Yeah, supposedly. I came to Portland from Utah in 1983. Was a fisherman from an early age with my grandpa and dad. And by myself or W/friend when I was in my tweens. Camping trips with family through ID, WY, MT and all over Utah. It was a shock moving here and finding such sterile waters in the high mountains, creeks and rivers. Utah fish and game made sure waters had fish, all kinds. For some reason many populations of fish there bred successfully. Even in high mountain lakes and streams.
I look back and now and know that those were the best fishing days of my life.
 
Technically, yes, but they've been there so long they'll never be eradicated. They compete with Bull Trout.
Ive never understood it how they manage brookies, in some streams they have no limit or size limit. Slaughter them essentially.

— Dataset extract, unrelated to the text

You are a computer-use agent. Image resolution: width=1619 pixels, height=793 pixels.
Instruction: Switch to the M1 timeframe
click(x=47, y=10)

But then in other streams they have a limit or are closed to fishing entirely.

Brookies are a delicious trout.
 
IF, you're buying and stockpiling canned tuna. Food for thought. Without even mentioning the FAKE TUNA stuff.


Aloha, Mark

PS.........WAIT, Wait, wait.......What was that about FAKE tuna?

I had no idea this morning I would be reading about how common fake fish is and that will cause "anal leakage" so thanks for that I guess... I think I need another cup of coffee lol
 
Ive never understood it how they manage brookies, in some streams they have no limit or size limit. Slaughter them essentially.

But then in other streams they have a limit or are closed to fishing entirely.

Brookies are a delicious trout.
I think the theory is that in waters that historically or currently sustain populations of Bull Trout the Brookies are considered vermin and so they want them gone.
Truth is, we've altered things so very much that the ecosystems will never go back to the eco-freak Utopian ideal of a landscape free of the effects of man unless, of course, we are willing to eliminate man from the equation.